# How to complete this task:
The records that follow must be repeated exactly, minus the images.

### Records for the task

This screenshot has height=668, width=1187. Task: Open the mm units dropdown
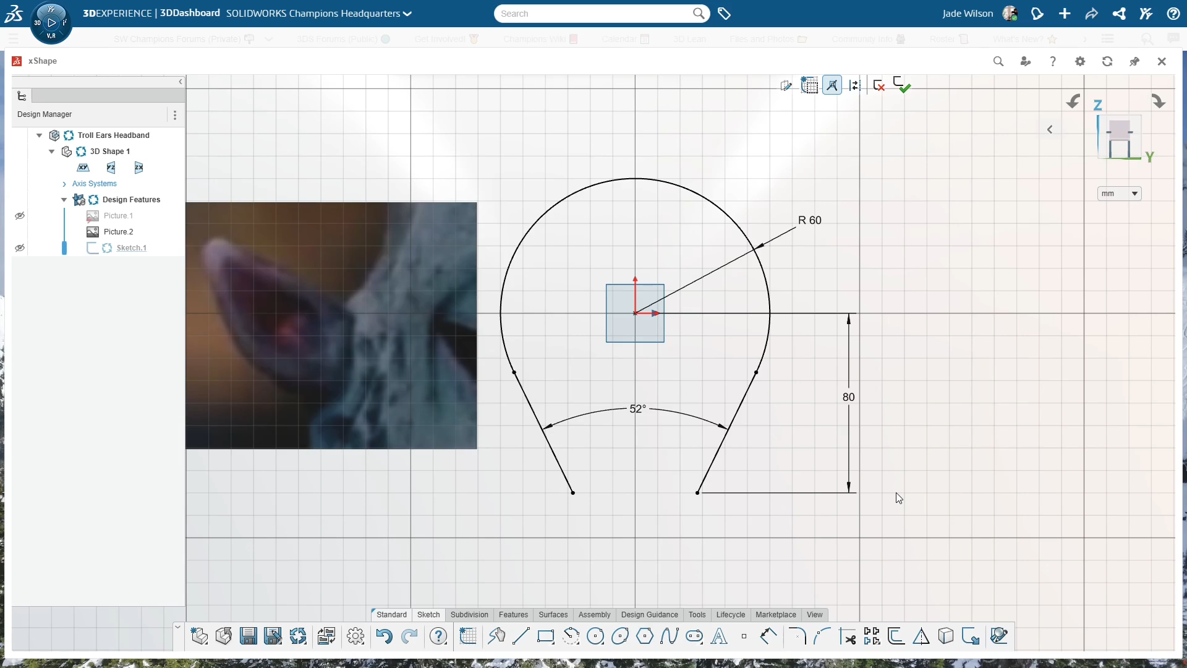click(1119, 194)
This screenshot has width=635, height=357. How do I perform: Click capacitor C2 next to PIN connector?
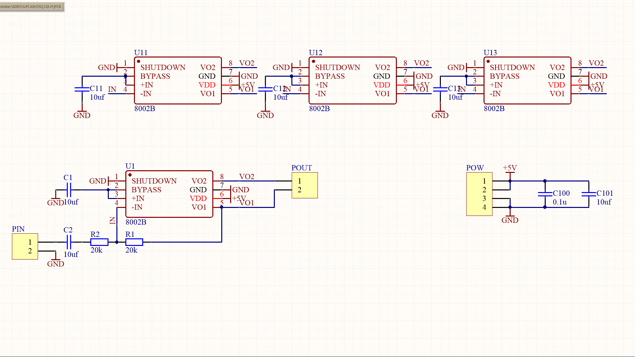point(68,242)
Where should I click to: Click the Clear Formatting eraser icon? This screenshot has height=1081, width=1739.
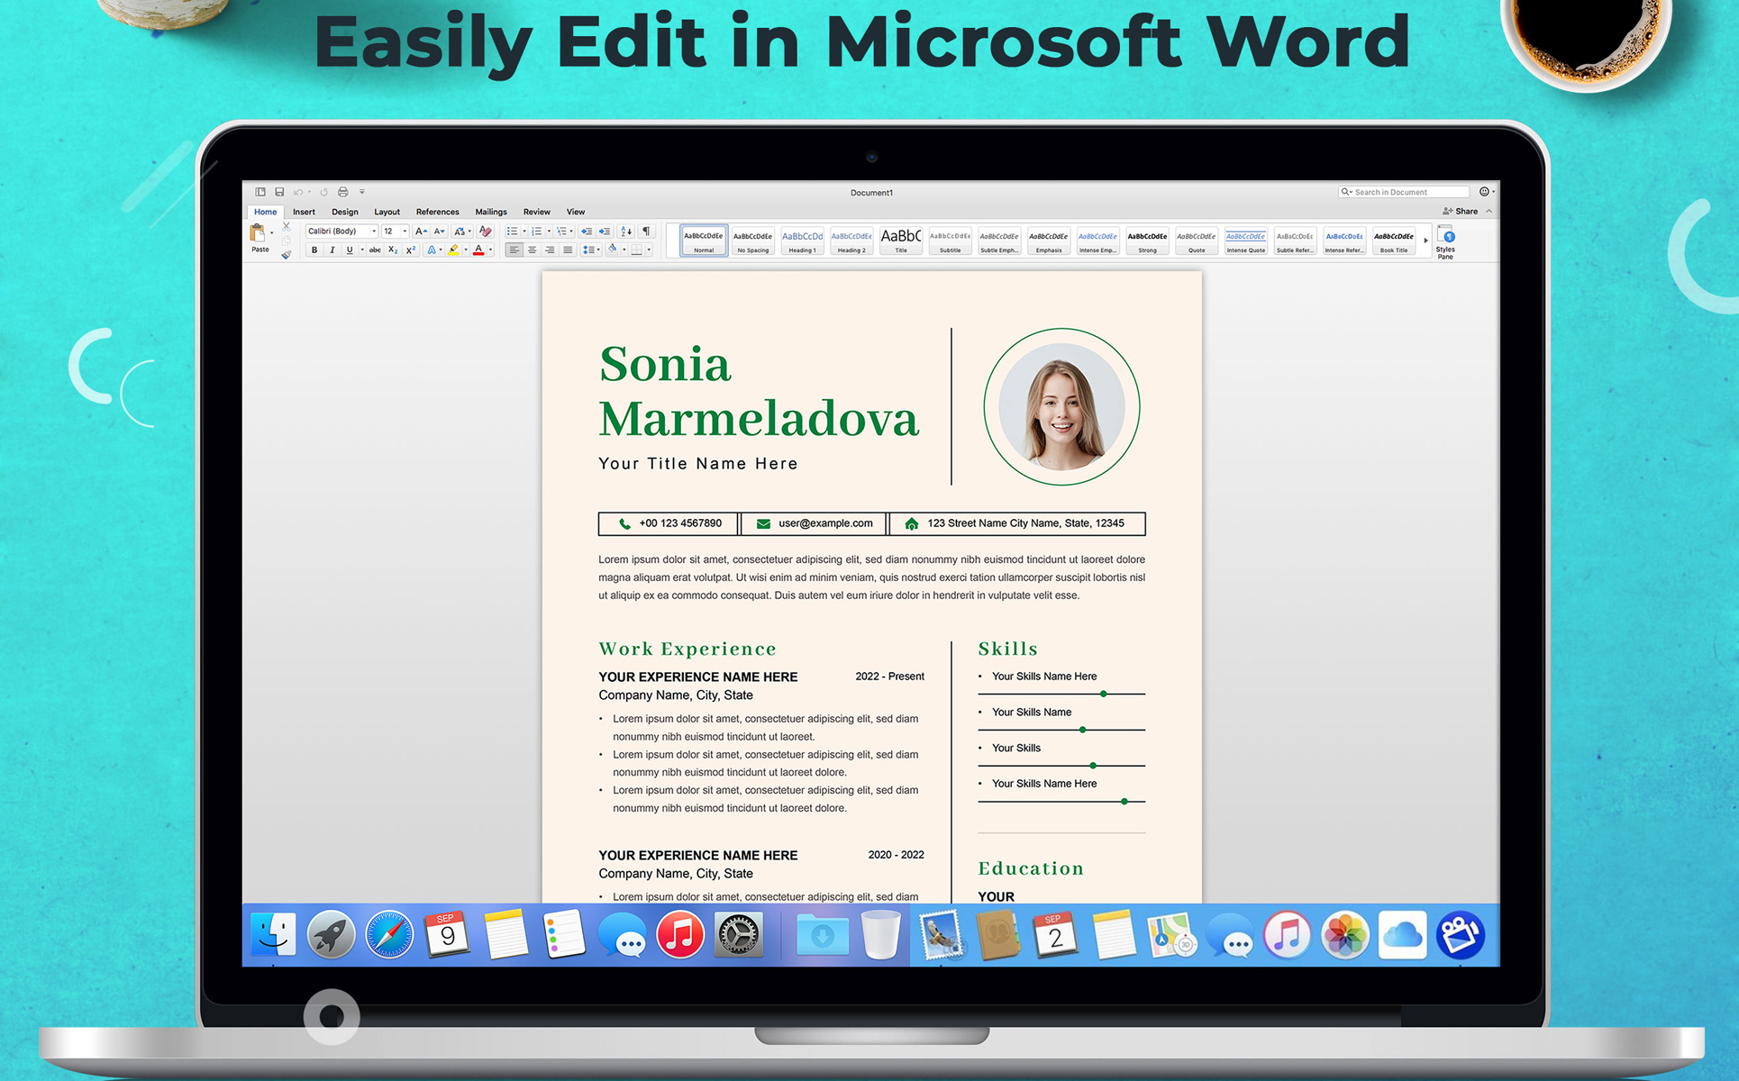[x=486, y=232]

######

# Answer to the exercise:
This screenshot has height=668, width=1187. Task: Open the mm units dropdown
click(1119, 194)
This screenshot has width=635, height=357. How do I perform: Click capacitor C2 next to PIN connector?
point(68,242)
Where should I click to: Click the Clear Formatting eraser icon? This screenshot has height=1081, width=1739.
[x=486, y=232]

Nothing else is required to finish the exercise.